REVIEW: Dear John March 30, 2010Posted by Patrick in Cinematics.
Tags: amanda seyfried, Channing Tatum, Dear John, Nicholas Sparks, Richard Jenkins
There’s a metaphor that runs through Dear John about how soldiers in the US military are like coins. (Bear with me) They are churned out every day, and expected to be perfectly minted. The ones with imperfections are thrown away, but some, known as ‘mules’, get through and are circulated. While there’s lots to like about Dear John, you can’t help but feel that if The Notebook is a shiny penny, Dear John is a bit of a mule.
Tragic Nicholas Sparks love stories are ten-a-penny these days, so if you’re not a hopelessly romantic teenage girl who loved The Notebook, you can forgive yourself for not wetting yourself with excitement about the author’s latest adaptation, Dear John.
Of course, Dear John tells the story of two star-cross’d lovers, this time two teenagers who meet by the beach and, in the course of two weeks, fall in love. But, he’s only on leave from the military for those two weeks, so there’s tearful goodbyes and the end of their fortnight together. That’s all fine, as he’s only going for a year and they plan to write letters to each other the whole time. Unsurprisingly, this doesn’t all go to plan, and after 9/11, the couple face a much longer separation.
The two leads, the always-charming Amanda Seyfried as Savannah Curtis and Channing Tatum as the eponymous John Tyree, have good chemistry and a believable connection in the film. Seyfried even picks up a guitar and sings at one point, recalling her turn in musical Mamma Mia! Tatum on the other hand, is someone I’ve always thought had quite a limited range, and playing the military guy doesn’t seem like much of a stretch for him. His scenes with his father, played by Richard Jenkins, however show that he can handle heavier material at a push.
There’s a few heavy-handed subplots going on through the film, such as Savannah’s interest in helping those with Autism, which results in a scene early on where Savannah suggests that John’s dad is suffering from Asperger’s Syndrome.

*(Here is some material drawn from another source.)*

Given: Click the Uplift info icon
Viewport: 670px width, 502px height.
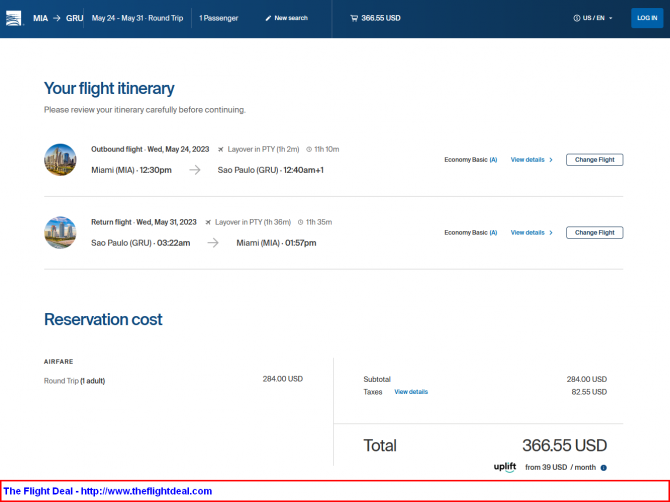Looking at the screenshot, I should pyautogui.click(x=604, y=467).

Despite this cringe-inducing scene, there are some heartbreaking moments in the film relating to John’s dad’s Asperger’s, and the backstory of how he and his father grew apart is well-played by Tatum and Richard Jenkins, who plays Mr. Tyree.
There are some typically sappy moments, like when John tells Savannah the moon is never bigger than her thumb no matter where she is, and where Savannah shows John a house she’s building for a family whose house got destroyed. Of course, the next day they’re working together on the site. Awww.
Ultimately, the film loses steam in the third act and things get a bit messy as unexpected relationships develop and everything gets a bit depressing. There’s a few war scenes thrown in that may keep any guys who are being dragged along by their girlfriends happy, but in the end, you won’t love this one unless you’re a die-hard Notebook fan.